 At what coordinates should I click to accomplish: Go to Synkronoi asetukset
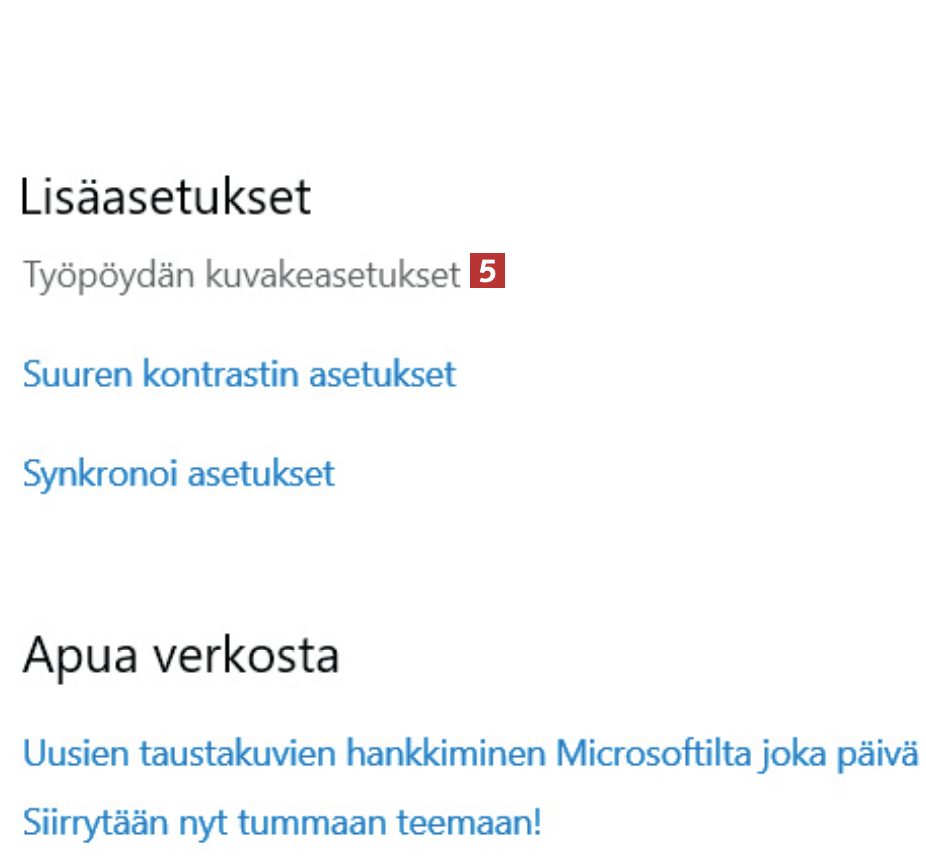[178, 473]
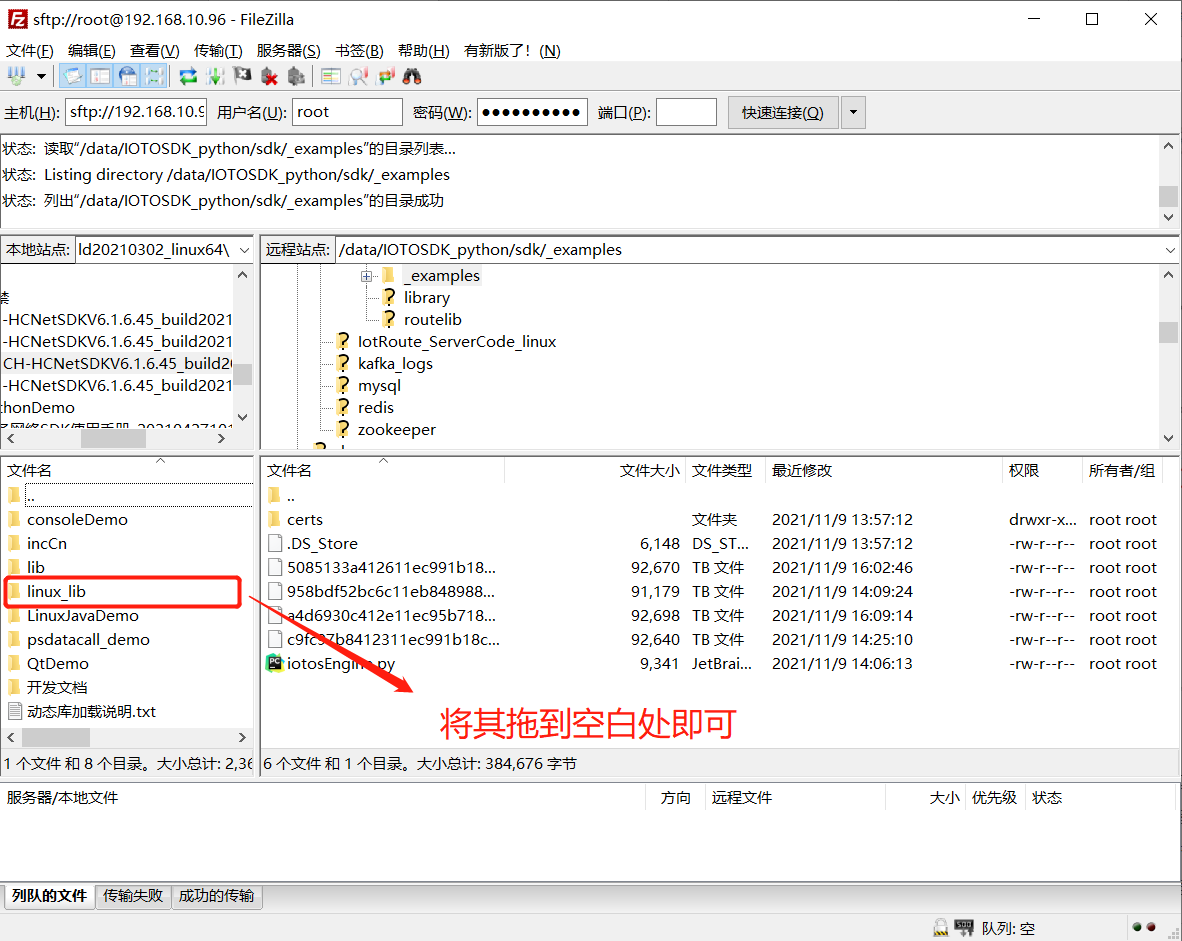Open the directory listing filters dialog
The height and width of the screenshot is (941, 1182).
point(331,76)
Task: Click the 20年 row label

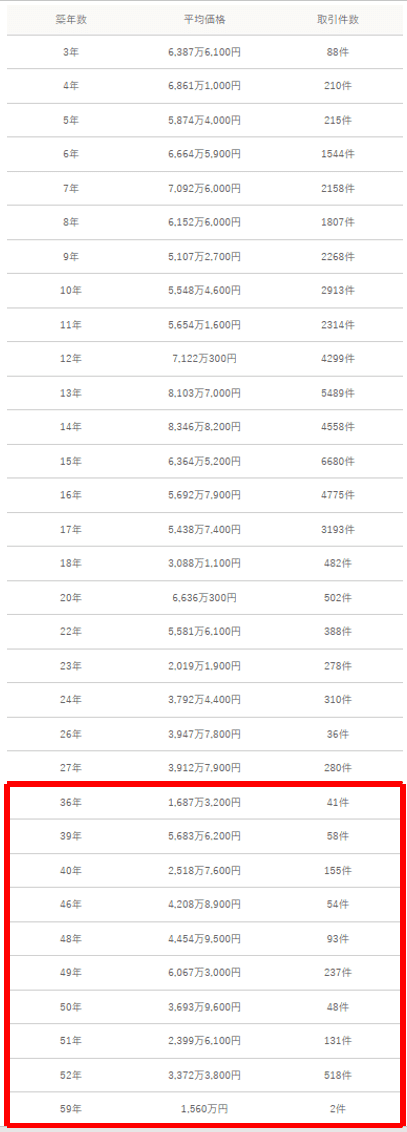Action: 71,597
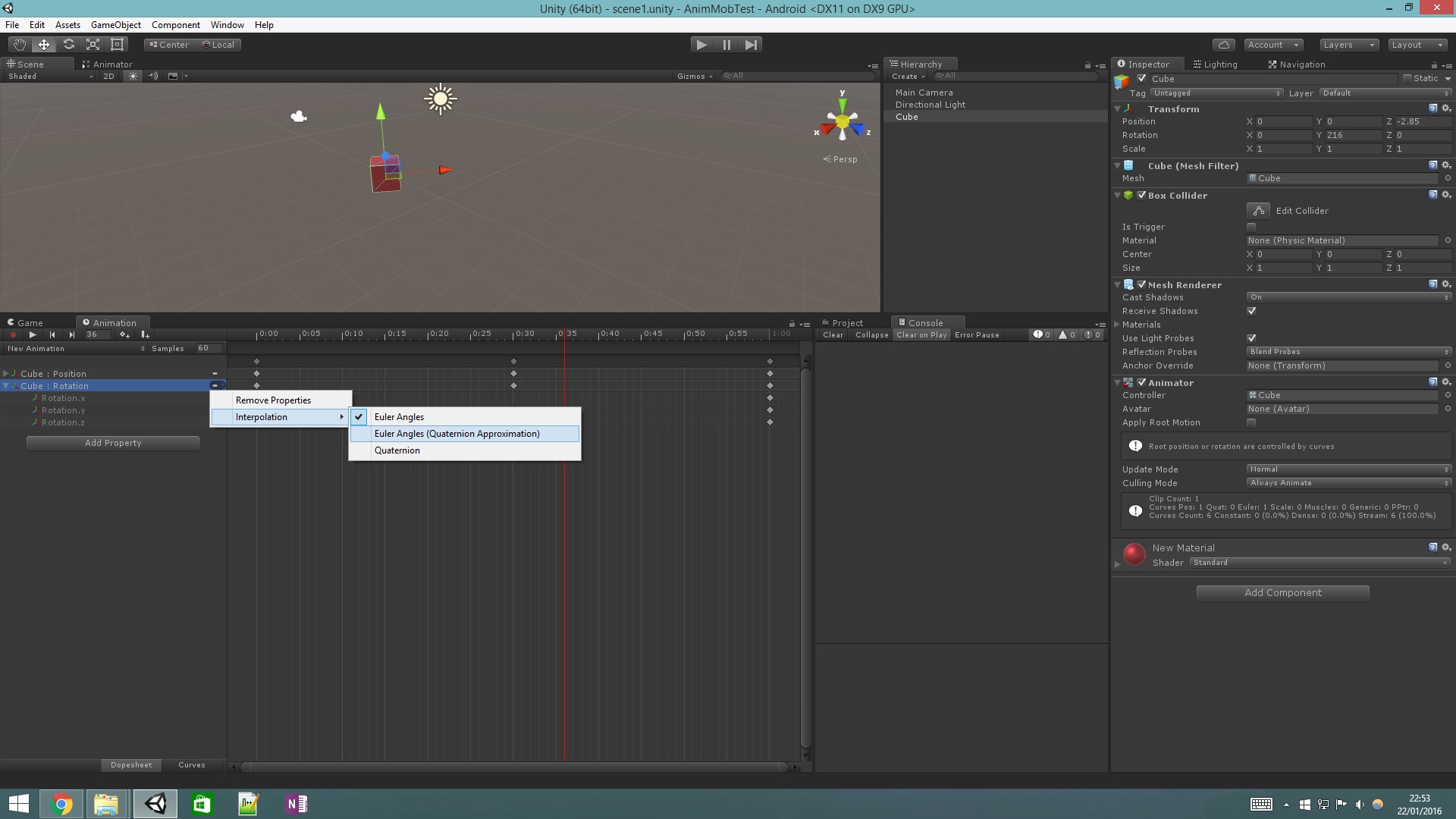Toggle Is Trigger checkbox in Box Collider
Viewport: 1456px width, 819px height.
point(1252,226)
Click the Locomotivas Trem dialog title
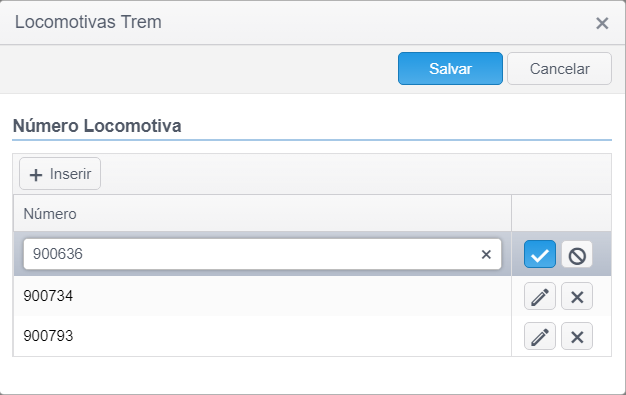This screenshot has width=626, height=395. (88, 22)
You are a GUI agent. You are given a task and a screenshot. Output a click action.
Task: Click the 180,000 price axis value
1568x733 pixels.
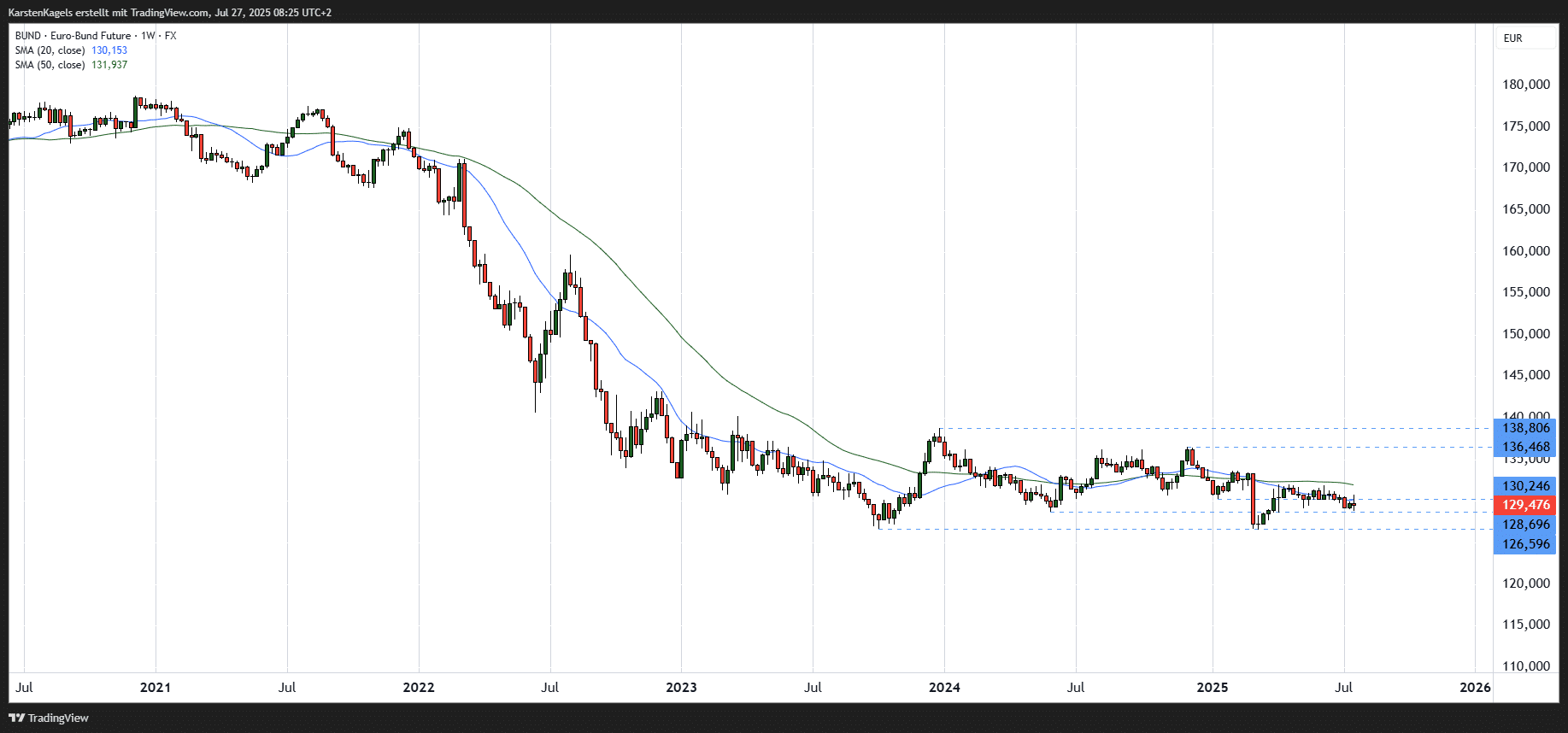coord(1526,85)
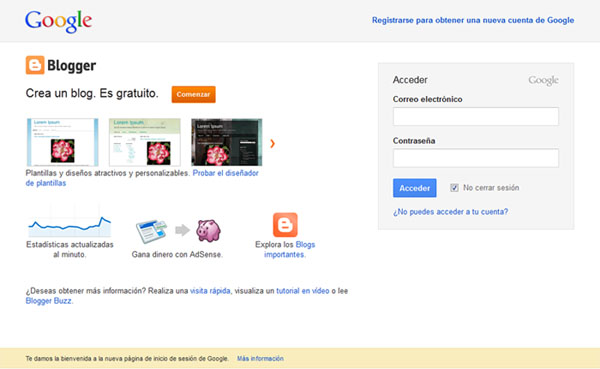Click the orange Comenzar button
The width and height of the screenshot is (600, 369).
coord(194,94)
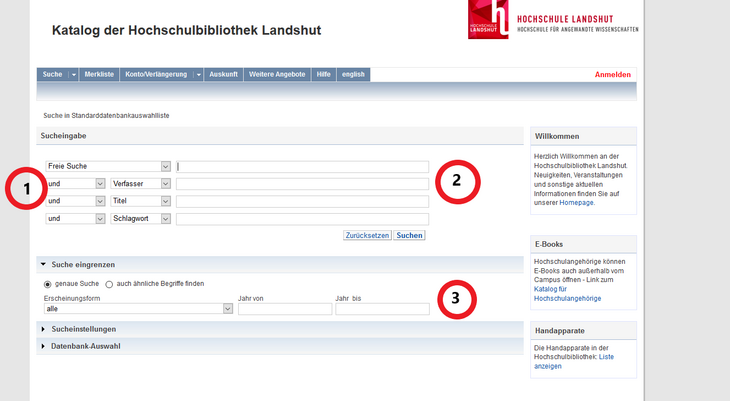Open the arrow beside the Suche menu
The width and height of the screenshot is (730, 401).
pyautogui.click(x=74, y=75)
========================================
Repeat the data exactly, excluding the pictures.

Reply:
 At what coordinates should I click to accomplish: Go to Synkronoi asetukset
[178, 473]
Open the directory listing filters dialog
The height and width of the screenshot is (941, 1182).
point(331,76)
Task: Click the 20年 row label

Action: 71,597
Toggle Is Trigger checkbox in Box Collider
Viewport: 1456px width, 819px height.
point(1252,226)
Click the Locomotivas Trem dialog title
This screenshot has width=626, height=395. (88, 22)
You are a GUI agent. You are given a task and a screenshot. Output a click action.
Task: Click the 180,000 price axis value
1568x733 pixels.
coord(1526,85)
Click the orange Comenzar button
The width and height of the screenshot is (600, 369).
coord(194,94)
Open the arrow beside the Suche menu
The width and height of the screenshot is (730, 401).
pyautogui.click(x=74, y=75)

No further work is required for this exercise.